Each or any aliphatic group can be straight or branched and can be substituted with one or more functional groups.

Sulfur-containing antioxidants may contain one or more thioether groups and one or more ester groups.

For example, sulfur-containing antioxidants include dilauryl-3,3'-thiodipropionate (NAUGARD ^TM DLTDP-CAS123-28-4); distearyl-3,3'-thio. Ditridecylthiodipropionate (NAUGARD ^TM DSTDP --CAS 693-36-7); ditridecylthiodipropionate (NAUGARD ^TM DTDTDP (liquid) CAS --10595-72-9) Pentaerythritol tetrakis (β-laurylthiopropionate) (NAUGARD ^TM 412S --CAS 29598-76-3); 2,2'thiodiethylenebis [3 (3,5-di) -T-Butyl-4-hydroxyphenyl) propionate] (2,2'thiodiethylene bis [3 (3,5-di-t-butyl-4-hydroxyphenyl) propionate]) (ANOX ^TM 70 --CAS 41484-35-9 ); Dimyristyl thiodipropionate (CYANOX ^TM MTDP --CAS 16545-54-3, available from Cytec); distearyl-disulfide (HOSTANOX ^TM SE 10 --CAS 2500-88-1) , Available from Clariant); and / or may contain two or more compatible mixtures thereof.

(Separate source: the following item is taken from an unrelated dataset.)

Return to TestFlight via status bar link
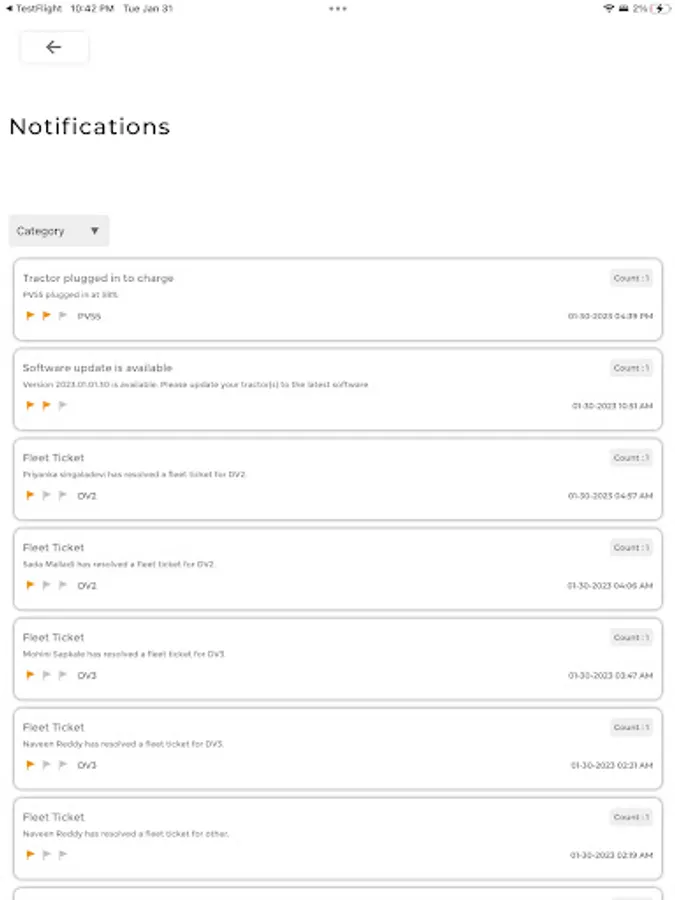Image resolution: width=675 pixels, height=900 pixels. tap(35, 8)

Sulfur-containing antioxidants may include pentaerythritol tetrakis (β-laurylthiopropionate) (NAUGARD ^TM 412S-CAS 29598-76-3).

Additional or alternative, sulfur-containing antioxidants include one or more diphenyl thioethers, such as 4,4'-thiobis (2-tert-butyl-5-methylphenol) (4,4'). -thiobis (2-tert-butyl-5-methylphenol)) (LOWINOX ^TM TBM-6 --CAS 96-69-5); and / or 2,2'-thiobis (6-t-butyl-4-methylphenol) ) (2,2'-thiobis (6-t-butyl-4-methylphenol)) (LOWINOX ^TM TBP-6 --CAS90-66-4) may be included.

The sulfur-containing antioxidant is about 1% to about 50% by weight of the stabilized antioxidant composition, for example, about 1% to about 40% by weight of the stabilized antioxidant composition, the stabilized antioxidant composition. It may be present in an amount of about 1% to about 30% by weight, or from about 1% to about 20% by weight of the stabilized antioxidant composition. The sulfur-containing antioxidant may be present in an amount of about 5% to about 15% by weight of the stabilized antioxidant composition, for example from about 8% to about 12% by weight of the stabilized antioxidant composition.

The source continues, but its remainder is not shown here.